Tuesday, December 05, 2006

Clock ticking on Priceline.com.hk/sg/tw

Enough of rumours - fact of the day is that Asian mega-company Hutchison Whampoa have sold the last of their Priceline shares. Hutch is the majority shareholder in the Priceline Asia operation (Hong Kong, Singapore and Taiwan).

The Reuters article says
"Priceline.com said it continued to do business with Hutchison Whampoa through a joint venture, Hutchison-Priceline in Asia"
but almost certainly this means that joint venture is on life support - soon to be put out of its misery. As I discussed earlier Priceline Asia has unfortunately been in trouble from the start, never living up to its promise in Asia. Priceline has not had much luck in Asia. In addition to the troubles of Priceline Asia, it's efforts in Australia went through a lot of money - mainly largest teleco Telstra's - under a different name (www.myprice.com.au - domain name now belongs to a car company) before shutting down moments after launch in a barrage of expensive post/early bubble bust redundancy payments.

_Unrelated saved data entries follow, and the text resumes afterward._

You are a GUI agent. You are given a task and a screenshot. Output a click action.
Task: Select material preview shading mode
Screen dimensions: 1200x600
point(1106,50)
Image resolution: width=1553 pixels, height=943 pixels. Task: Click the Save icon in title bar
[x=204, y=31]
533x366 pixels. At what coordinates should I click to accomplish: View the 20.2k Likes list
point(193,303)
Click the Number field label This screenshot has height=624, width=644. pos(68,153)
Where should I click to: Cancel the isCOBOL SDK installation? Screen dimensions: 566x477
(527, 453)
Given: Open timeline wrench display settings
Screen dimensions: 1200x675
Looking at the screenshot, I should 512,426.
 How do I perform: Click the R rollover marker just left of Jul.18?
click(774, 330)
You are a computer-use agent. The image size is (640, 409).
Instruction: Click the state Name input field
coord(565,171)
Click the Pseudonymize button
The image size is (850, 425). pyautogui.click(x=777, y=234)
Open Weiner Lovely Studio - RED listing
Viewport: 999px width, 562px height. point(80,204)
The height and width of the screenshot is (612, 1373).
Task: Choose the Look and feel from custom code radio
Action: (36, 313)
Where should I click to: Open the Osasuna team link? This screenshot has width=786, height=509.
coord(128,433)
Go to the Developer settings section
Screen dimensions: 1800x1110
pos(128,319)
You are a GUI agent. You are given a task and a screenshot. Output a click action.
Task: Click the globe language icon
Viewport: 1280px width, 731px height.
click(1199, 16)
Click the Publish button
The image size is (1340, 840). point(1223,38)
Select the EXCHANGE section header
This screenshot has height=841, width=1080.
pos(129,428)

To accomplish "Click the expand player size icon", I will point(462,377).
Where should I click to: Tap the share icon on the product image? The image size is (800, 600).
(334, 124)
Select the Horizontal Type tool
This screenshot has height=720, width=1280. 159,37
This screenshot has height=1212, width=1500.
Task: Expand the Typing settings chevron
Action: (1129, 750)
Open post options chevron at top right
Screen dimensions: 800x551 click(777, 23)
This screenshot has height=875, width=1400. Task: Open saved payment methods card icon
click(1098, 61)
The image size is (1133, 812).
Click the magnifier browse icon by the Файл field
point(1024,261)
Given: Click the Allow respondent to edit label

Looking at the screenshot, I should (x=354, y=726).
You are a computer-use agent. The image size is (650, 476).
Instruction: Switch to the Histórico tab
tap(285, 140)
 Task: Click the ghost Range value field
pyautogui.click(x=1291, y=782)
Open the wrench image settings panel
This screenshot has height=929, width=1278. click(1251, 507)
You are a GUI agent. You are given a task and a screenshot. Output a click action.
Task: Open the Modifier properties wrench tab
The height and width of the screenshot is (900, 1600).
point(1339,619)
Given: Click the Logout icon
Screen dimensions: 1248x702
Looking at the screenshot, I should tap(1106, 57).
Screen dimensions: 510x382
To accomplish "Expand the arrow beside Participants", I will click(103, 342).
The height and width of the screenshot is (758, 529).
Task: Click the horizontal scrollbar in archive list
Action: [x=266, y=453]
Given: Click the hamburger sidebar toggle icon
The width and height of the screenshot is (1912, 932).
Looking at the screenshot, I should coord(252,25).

Priceline should take this chance to close down its Asia JV and relaunch efforts under Bookings.com brand (I would have liked to have said the Activehotels brand but no more).

2 comments:

Guillaume said...

Hi Tim!

Thanks for sharing this info. In your opinion, do you think there are still some opportunities in Asia and Australia to launch a hotel booking portal based on the commissionable model (vs. merchant)? Are Asian customers more keen to prepay their hotel room than paying at the check-out?

Thanks.

Guillaume

Tim Hughes said...

Thanks for the comment Guillaume. Both Asian customers and many Asian hotels much prefer this model, even the quasi merchant/commission mix where you pay the commission up front to the merchant and the balance (ie net rate) to the hotel. RatesToGo have been using this for years. Asia-hotels also used a variation of it prior to their acquisition by Cendant/Flairview. The challenge of a straight commission model is of course the large fulfilment/compliance/collections costs that need to be met once you achieve scale. This forces you to set up operations in low cost countries such as the Philippines or Thailand and to have rigorous (often vicious) collections methodologies - such as calling the customer and the hotel at the same time to confirm check in. I would therefore adopt combinations of the regular merchant model and part pay merchant model instead.